Fontes recordavam também ver “uma mulher fechada numa jaula” em alguns dos seus primeiros espetáculos. “Batia-lhe e dava pontapés na jaula. Acho que fazia parte do show (…) mas lembro-me de pensar que não era nada cool”, revela um músico local.
Amigos de adolescência de Warner revelaram também que o músico tinha por hábito filmar os encontros sexuais que tinha com mulheres. “O Brian apareceu com uma compilação de todas as miúdas que tinha levado para lhe fazerem um broche no armário. Tinha orgulho nisso”, recorda um dos amigos.
Uma das vozes que se ergueu foi a de Ashley Morgan Smithline, antiga namorada do artista que explica como foi trancada na Bad Girls’ Room por diversas vezes. “Primeiro ele fazia com que soasse cool. Depois tornava tudo muito punitivo. Mesmo se gritasse, ninguém me ouvia”, recorda. “Primeiro debates-te e ele adora essa luta. Aprendi a não lutar contra isso, porque era dar-lhe o que ele queria. Acabava por viajar para outro sítio na minha mente.”
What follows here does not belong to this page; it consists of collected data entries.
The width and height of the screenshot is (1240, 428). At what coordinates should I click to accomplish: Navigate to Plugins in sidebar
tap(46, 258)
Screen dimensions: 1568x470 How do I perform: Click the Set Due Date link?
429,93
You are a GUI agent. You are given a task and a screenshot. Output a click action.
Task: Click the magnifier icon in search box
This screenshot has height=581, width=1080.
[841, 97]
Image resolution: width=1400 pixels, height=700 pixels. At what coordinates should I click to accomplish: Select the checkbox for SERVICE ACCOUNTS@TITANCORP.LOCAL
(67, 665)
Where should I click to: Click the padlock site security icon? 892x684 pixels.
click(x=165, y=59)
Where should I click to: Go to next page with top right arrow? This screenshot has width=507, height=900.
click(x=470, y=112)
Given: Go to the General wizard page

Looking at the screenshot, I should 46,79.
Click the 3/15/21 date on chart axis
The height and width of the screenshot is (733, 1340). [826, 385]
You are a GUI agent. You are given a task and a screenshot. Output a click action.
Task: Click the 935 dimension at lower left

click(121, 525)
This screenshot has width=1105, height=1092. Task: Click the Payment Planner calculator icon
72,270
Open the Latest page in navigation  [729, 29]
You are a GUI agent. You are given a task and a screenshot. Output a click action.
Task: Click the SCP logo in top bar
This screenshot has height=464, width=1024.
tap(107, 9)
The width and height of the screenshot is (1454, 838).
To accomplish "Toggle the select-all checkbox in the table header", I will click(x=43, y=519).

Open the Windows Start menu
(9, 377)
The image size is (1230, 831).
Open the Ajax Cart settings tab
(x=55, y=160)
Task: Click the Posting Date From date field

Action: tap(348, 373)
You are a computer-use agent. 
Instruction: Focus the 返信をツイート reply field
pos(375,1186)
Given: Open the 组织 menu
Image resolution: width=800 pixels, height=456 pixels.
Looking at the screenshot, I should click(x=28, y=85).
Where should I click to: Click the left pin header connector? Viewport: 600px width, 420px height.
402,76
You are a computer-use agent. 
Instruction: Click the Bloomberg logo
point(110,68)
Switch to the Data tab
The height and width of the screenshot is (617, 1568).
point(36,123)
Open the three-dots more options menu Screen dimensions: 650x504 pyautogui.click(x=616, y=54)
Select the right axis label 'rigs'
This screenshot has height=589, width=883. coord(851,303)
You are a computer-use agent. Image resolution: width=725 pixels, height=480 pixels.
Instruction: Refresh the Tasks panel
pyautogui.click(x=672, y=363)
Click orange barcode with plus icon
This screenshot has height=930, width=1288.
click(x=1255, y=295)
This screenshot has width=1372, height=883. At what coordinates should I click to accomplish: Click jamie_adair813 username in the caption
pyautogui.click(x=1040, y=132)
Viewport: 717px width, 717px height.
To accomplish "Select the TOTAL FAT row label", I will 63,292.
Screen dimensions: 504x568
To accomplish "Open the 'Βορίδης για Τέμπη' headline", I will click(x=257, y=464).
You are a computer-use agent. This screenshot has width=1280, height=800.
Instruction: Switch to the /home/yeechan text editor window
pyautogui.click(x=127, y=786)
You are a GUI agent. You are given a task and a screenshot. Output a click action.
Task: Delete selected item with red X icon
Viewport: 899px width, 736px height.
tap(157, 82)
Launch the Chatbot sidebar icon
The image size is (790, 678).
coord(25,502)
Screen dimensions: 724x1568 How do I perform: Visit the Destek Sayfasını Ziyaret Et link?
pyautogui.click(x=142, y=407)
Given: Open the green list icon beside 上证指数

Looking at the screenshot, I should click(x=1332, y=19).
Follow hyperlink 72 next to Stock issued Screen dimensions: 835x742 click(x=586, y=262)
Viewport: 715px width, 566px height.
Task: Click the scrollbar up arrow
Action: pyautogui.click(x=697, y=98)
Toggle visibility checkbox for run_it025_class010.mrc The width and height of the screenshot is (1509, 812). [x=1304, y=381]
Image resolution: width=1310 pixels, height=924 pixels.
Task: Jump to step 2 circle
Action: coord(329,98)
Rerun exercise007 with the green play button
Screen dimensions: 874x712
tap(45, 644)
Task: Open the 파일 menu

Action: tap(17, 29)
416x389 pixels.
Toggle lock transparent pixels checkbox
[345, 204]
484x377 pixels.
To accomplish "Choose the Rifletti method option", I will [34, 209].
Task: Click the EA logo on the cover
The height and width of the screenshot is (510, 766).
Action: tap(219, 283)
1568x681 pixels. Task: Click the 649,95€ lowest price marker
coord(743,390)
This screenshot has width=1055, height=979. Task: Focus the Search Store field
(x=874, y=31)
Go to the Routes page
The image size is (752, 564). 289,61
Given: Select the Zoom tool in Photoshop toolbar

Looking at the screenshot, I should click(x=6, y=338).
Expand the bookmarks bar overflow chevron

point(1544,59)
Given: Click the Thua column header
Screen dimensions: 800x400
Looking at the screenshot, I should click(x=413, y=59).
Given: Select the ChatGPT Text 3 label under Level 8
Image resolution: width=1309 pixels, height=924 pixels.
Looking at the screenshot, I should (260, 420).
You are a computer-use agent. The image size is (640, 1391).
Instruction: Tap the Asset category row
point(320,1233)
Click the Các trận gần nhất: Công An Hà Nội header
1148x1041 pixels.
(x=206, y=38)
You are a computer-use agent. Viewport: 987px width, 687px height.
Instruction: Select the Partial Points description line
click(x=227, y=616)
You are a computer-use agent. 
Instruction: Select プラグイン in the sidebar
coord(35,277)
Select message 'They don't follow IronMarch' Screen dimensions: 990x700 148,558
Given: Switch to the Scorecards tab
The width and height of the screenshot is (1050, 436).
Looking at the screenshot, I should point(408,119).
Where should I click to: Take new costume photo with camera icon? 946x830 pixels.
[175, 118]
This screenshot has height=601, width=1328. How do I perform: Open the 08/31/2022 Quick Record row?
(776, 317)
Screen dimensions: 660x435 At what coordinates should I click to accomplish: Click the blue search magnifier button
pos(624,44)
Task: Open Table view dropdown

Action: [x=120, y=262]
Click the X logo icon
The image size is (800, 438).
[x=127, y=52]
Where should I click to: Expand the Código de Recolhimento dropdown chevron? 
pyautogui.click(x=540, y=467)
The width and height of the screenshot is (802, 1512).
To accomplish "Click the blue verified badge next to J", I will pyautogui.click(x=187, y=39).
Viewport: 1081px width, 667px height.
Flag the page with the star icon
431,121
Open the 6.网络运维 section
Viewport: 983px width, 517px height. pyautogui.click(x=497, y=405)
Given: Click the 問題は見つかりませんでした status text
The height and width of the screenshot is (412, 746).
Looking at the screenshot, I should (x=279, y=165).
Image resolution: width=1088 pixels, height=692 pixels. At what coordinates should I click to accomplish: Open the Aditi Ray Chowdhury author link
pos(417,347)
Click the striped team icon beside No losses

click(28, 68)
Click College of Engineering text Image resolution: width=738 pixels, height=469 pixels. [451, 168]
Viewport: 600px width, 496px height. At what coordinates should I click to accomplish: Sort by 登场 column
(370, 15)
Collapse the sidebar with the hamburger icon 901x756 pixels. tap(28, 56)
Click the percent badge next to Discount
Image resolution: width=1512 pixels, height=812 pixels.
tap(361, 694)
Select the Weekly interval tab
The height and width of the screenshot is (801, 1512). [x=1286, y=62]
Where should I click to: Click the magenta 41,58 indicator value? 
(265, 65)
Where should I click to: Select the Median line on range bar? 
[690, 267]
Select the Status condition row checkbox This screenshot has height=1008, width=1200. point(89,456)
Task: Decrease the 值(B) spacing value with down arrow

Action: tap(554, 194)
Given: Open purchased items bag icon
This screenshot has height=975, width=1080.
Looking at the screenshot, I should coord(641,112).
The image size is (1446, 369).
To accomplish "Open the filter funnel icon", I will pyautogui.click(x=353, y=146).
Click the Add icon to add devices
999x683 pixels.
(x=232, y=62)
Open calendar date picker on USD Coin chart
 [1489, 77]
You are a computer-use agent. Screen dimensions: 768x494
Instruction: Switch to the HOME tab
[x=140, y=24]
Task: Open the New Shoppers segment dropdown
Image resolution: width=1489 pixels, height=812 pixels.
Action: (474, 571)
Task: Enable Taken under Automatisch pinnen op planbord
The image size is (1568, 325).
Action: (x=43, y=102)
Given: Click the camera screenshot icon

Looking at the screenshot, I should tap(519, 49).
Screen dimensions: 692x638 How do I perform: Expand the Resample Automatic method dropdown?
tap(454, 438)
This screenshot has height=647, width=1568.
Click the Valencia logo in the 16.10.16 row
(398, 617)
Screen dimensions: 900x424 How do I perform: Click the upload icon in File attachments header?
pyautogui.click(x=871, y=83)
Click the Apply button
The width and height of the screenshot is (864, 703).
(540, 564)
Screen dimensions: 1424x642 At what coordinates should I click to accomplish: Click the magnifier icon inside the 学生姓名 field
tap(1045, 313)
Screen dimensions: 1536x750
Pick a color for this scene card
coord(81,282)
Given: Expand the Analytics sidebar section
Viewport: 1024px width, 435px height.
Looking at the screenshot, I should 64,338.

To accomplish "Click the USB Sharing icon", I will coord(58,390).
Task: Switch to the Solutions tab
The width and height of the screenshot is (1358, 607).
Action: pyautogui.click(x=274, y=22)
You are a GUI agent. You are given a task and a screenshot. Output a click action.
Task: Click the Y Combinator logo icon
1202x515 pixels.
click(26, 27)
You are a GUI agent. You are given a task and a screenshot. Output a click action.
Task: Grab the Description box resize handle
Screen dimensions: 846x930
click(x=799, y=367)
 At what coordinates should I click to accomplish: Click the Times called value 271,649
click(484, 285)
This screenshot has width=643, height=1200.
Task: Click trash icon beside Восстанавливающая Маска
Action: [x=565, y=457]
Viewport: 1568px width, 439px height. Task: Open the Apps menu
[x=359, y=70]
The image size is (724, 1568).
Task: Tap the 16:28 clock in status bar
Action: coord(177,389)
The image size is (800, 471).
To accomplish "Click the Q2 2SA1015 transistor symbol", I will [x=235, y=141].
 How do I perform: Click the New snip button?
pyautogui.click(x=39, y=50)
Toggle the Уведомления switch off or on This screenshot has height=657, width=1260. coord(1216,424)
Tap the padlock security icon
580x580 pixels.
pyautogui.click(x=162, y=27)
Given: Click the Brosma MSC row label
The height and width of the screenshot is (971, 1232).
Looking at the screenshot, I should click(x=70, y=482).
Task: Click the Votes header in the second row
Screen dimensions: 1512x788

Relembra-se também de ter acordado com os tornozelos e pulsos atados atrás das costas, com Warner a penetrá-la sexualmente. Terá dito “não” por diversas vezes mas o músico disse-lhe apenas para “se calar e fazer pouco barulho.”
Não foi tudo. Segundo o processo que chegou a tribunal, Manson terá gravado as iniciais “MM” na coxa de Smithline com uma faca e atirou-lhe outra que “não a atingiu por muito pouco”.
Outro tipo de abusos relata Esmé Bianco, atriz que participou em “A Guerra dos Tronos” — revela ter sido privada de comer e dormir, além de ter sido alvo de mordidelas, cortes, chicotadas e eletrocução. Confessa também ter sido violada em diversas ocasiões ao longo da relação de dois anos.
Num dos episódios mais dramáticos, recorda que Warner a perseguiu de machado na mão, com o qual destruía as paredes, enquanto a acusava de “o sufocar”. “Esse momento foi decisivo para mim”, conta Bianco, uma das mulheres que avançou com um processo contra o músico.
Sarah McNeilly, modelo que também manteve uma relação com o artista, recorda o terror psicológico que sofreu. Explica que Warner começou por isolá-la dos amigos, numa relação que evoluiu para constantes ameaças e insultos. Também ela foi mandada para a Bad Girls’ Room.
Num incidente durante a gravação de um vídeoclipe, McNeilly recorda um momento de raiva de Warner. “Atirou-me contra a parede com um taco de baseball na mão e ameaçou esmagar-me a cara”, recorda. “A violência física foi uma espécie de alívio. A tortura psicológica pela qual te faz passar, com a qual infeta o teu cérebro e faz uma lavagem, só queres que isso acabe”, confessou.